Records for the exercise:
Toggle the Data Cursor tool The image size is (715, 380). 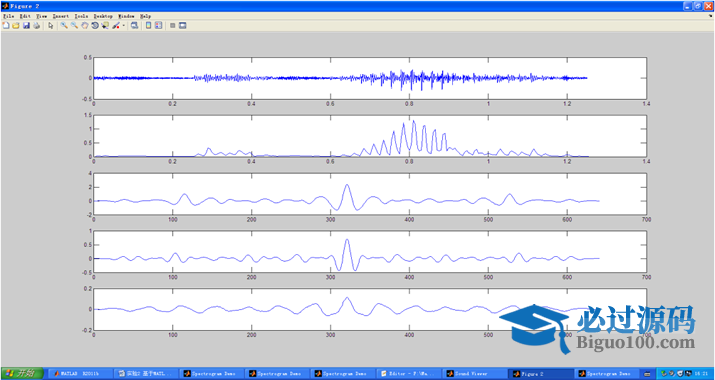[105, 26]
==
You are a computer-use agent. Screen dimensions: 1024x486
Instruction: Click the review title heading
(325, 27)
==
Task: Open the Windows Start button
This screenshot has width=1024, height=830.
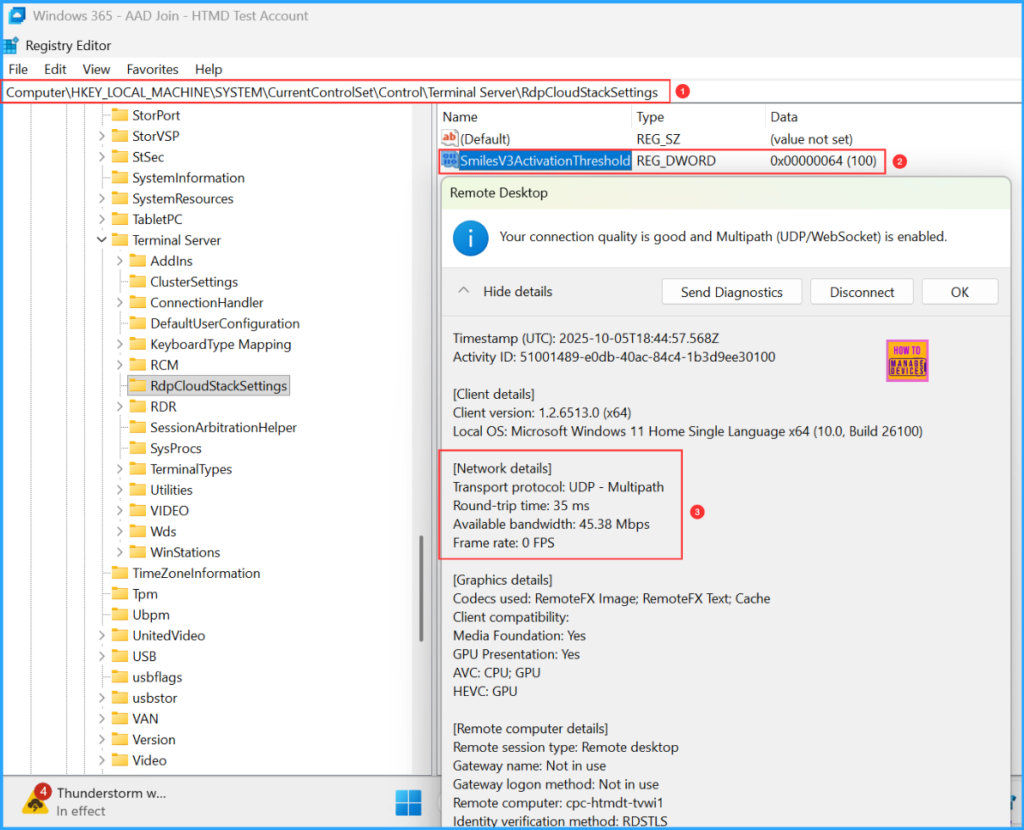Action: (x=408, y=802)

What to work on: Show every line of the records above that contains the string "Instruction". Treat uppercase and lowercase letters as distinct when matching.

Answer below:
Instruction: Click the review title heading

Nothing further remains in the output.